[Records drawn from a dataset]
--------

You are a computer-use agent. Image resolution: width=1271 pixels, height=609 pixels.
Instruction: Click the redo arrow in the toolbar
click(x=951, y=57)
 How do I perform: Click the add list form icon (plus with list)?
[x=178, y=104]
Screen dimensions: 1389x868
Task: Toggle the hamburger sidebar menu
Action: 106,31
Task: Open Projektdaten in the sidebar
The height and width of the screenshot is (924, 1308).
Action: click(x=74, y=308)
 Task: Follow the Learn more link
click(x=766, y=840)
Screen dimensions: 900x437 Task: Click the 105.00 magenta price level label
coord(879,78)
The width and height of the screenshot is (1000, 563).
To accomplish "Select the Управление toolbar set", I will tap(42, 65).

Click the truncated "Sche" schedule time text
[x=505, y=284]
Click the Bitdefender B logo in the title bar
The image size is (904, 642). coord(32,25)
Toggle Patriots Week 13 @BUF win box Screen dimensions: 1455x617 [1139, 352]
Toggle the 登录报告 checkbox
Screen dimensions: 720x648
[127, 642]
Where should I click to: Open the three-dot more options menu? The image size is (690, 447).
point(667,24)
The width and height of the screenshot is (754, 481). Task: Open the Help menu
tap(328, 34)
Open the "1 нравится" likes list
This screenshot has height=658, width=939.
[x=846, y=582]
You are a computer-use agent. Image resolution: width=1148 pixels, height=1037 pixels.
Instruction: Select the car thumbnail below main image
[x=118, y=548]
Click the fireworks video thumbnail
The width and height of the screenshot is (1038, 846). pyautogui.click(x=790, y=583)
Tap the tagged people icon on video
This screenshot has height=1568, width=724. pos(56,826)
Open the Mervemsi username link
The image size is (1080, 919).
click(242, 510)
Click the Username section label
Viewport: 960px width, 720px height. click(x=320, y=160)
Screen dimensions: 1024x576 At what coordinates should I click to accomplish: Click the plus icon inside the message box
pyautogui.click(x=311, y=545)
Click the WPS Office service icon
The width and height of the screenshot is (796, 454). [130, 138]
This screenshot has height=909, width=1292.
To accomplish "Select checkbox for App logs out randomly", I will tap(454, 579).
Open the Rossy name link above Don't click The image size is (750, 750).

--------

● AIM OF THE TASK: Lines with "will": return each one from the data above.

● WRITTEN SOLUTION:
To accomplish "Select the Управление toolbar set", I will tap(42, 65).
To accomplish "Select checkbox for App logs out randomly", I will tap(454, 579).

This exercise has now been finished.